ING have developed three key models plus enriched datasets and patterns that they can reuse with their business customers. This provides immense value and a quick start for their clients. They have used Google Sprints with companies to build and release something in a week as a way of prototyping an idea and proving value. One of the models they have built is a neural network to detect if a name is an individual or a business in order to ensure they don’t adversely affect the privacy of individuals; this model has a 99.5% accuracy, better than humans. Their platform is Airflow, Supersets, Druid, Ceph and Spark - which is very similar to that of many of the companies present at Big Data Technology Warsaw Summit this year.
Uber have recently been doing their data science development work on big single-node machines rather than clusters. By adding very fast disks plus GPUs they can outperform distributed computing for not very much money, so long as the working datasets aren’t huge. For this they use Tensorflow on GPU and Spark on CPU. Since Spark was built before anyone thought GPU computing was going to be a thing it’s somewhat lacking in the ability to use GPU hardware, but this is coming. Another option they’ve considered is the modern analytics databases which run on GPU hardware (eg. MapD), however they only support a subset of GPU which requires rewriting queries and therefore don’t consider it worthwhile.
KCell are a mobile phone operator in Kazakhstan, they’d been using a commercial blackbox solution to process and react to all of their streaming data. It was expensive, slow to change, and only coped with a very small throughput. So they worked with GetInData to build something in-house.
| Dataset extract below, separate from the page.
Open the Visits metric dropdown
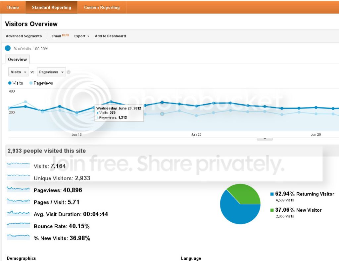 click(19, 72)
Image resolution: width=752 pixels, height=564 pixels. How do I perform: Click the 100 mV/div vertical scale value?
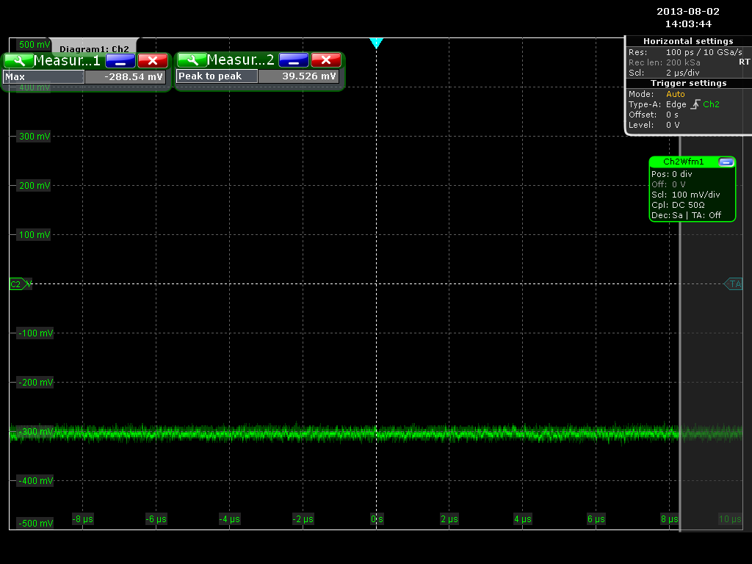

The new solution uses Apache NiFi for ingest and outgest, Flink for data processing, and Kafka for the message store. The raw data also gets dumped down to HDFS and then exported to Druid for querying. The whole solution is secured with Kerberos and Ranger, with ELK, InfluxDB and Grafana for monitoring. This new system can process 100 times more messages, plus it can scale up even further as required.
Flink is a data processing framework that has been around for a while now. It has both batch and streaming functionality, and has seen a number of improvements in recent years.
Flink is often compared to Spark, but Spark streaming is actually microbatching which adds a latency of 100ms. It’s also sometimes compared to Kafka Streams, but Kafka Streams has a much lower throughput and also only supports Kafka as a data source. Flink is also better at handling much larger state than either of Spark or Kafka Streams.
The latest version of Flink adds exactly once end-to-end delivery with Kafka’s new exactly-once semantics.
Thinking in Data Flows
This talk introduced the idea of Flow Based Programming. Both the lambda and kappa architectures inevitably end up dealing with the complexities of handling the technology being used, whereas Flow Based Programming brings us back to the flow of data which is a more natural way of working. By building everything out of stateless DAGs composed of queues and microservices it makes it clearer what is happening and is easier to work with. Both Apache Streams and Apache NiFi go a long way towards this ideal, and to some extent some of the commercial tools like Streamsets cover some of the same things.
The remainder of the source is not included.